COCOMI, the Meitei civil society group, mobilised swiftly, demanding the Governor's apology, the removal of top officials, and an end to what they see as a systematic undermining of Manipur's sovereignty. While they have signalled a willingness to engage with MLAs, COCOMI's stand is clear: Three months of President's rule have failed to restore peace or hold anyone accountable, deepening mistrust in Manipur's divided polity.
The protests also spilt over onto the streets. Human chains lined the roads; mothers and students carried placards demanding the Governor's apology. In no uncertain terms, they made it clear that Manipur's identity is non-negotiable. The Governor had to be airlifted to Raj Bhavan from the Airport — the leader is shielded from the very people he is meant to represent.
The Centre's reluctance to end President's rule is less a bureaucratic delay than a recognition of enduring instability. The looted weapons — estimated at 3,000 — remain largely unrecovered. The displaced remain in camps. The roadblocks, both literal and metaphorical, persist. The lines of control are found in the everyday geography of fear and formal orders. Without reckoning with these realities, a government formed now would not have the required legitimacy.

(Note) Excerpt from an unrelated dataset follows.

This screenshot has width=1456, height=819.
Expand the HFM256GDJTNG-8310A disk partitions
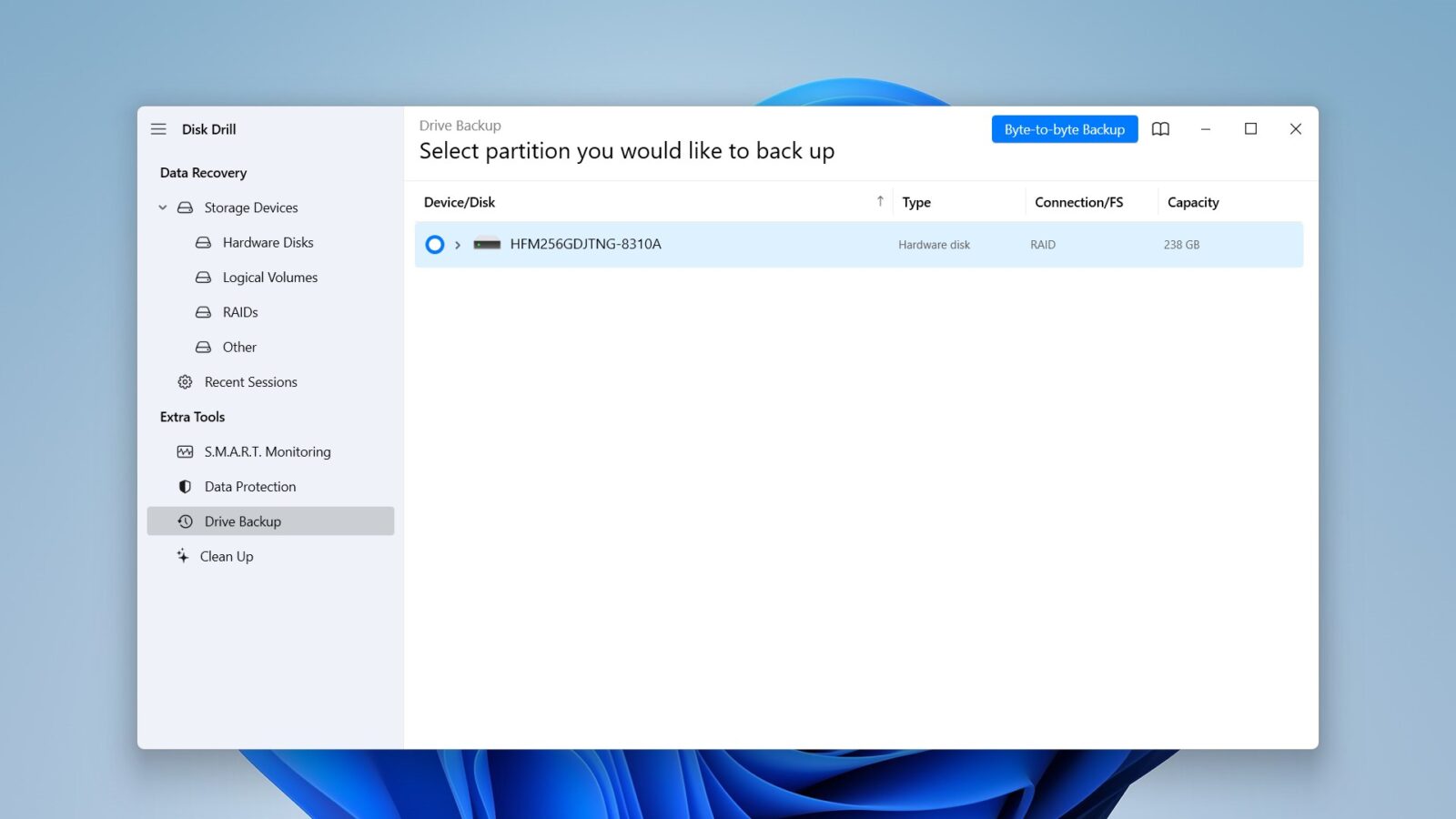[x=458, y=245]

The MLAs' push for a government is, at one level, a procedural demand. But it is also an admission of exhaustion. It reflects a desire to move on, to restore the machinery of governance, and to claim that the worst is over. The Centre's hesitation, in contrast, suggests that the crisis is far from contained. A political arrangement that ignores the exclusions at its core will not heal — it will harden divisions.

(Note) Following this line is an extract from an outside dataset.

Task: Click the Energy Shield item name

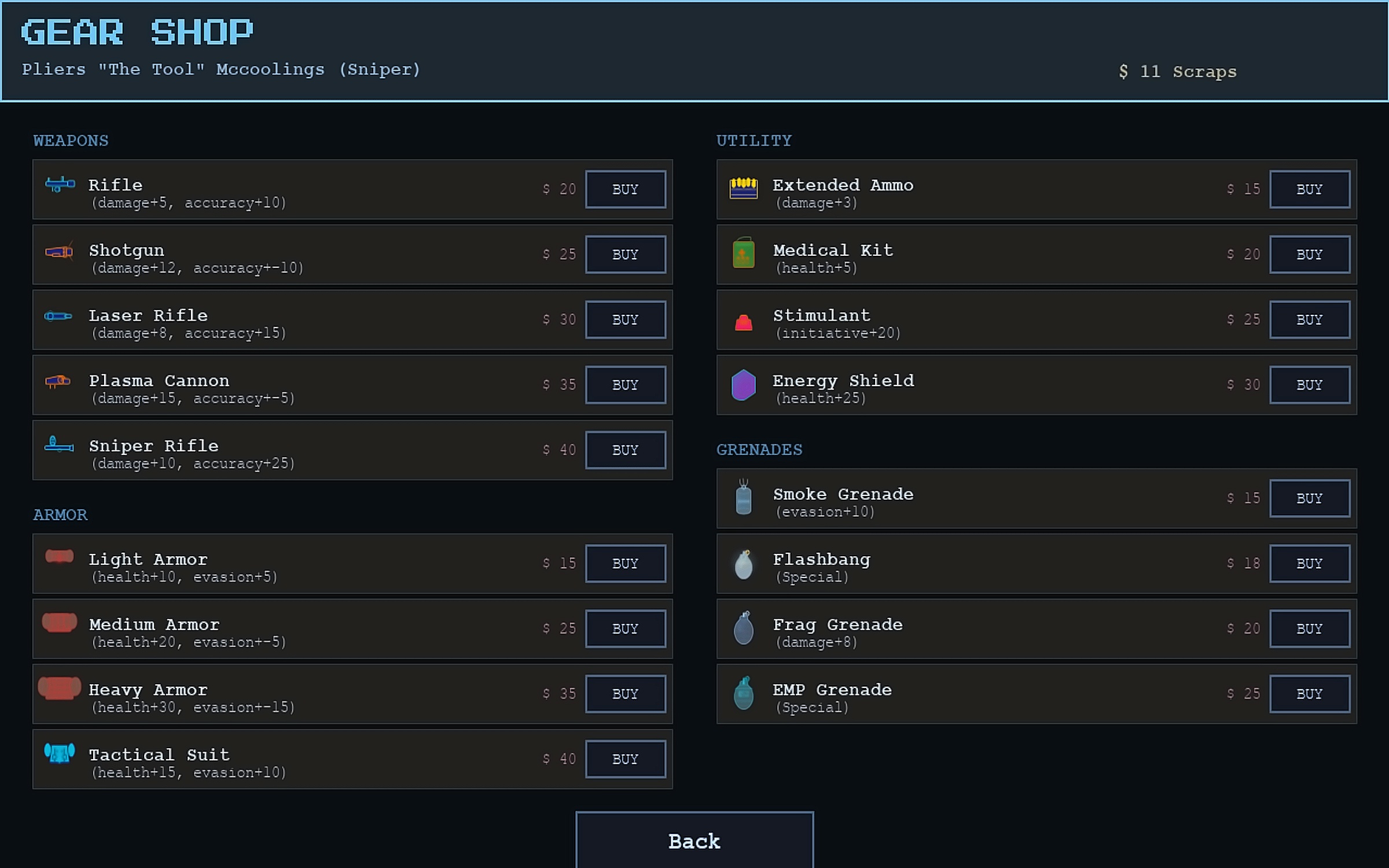Action: pos(843,381)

What is missing from the debate is a reckoning with the nature of the political community in Manipur today. Can a state where the Valley sees the Hills as hostile territory, where the Hills view the Valley as a threat, and where the Naga districts increasingly assert their distinct identity, be governed as a single polity?
A popular government requires a shared sense of belonging, a basic agreement on political rules, and a willingness to coexist despite profound differences. Manipur, a year after its collapse into violence, lacks these foundations. The demand for a government, however procedurally correct, needs to take into account the challenges of rebuilding trust, recognising mutual legitimacy, and confronting the structural inequalities that fuelled the conflict in the first place. A popular government without a people is a contradiction in terms.
Manipur's crisis is not about the absence of a government, but of a shared political imagination — one that sees governance as more than majoritarian arithmetic. Until that imagination is rebuilt around a lasting peace, any government will remain fragile, provisional, and unmoored from the realities on the ground.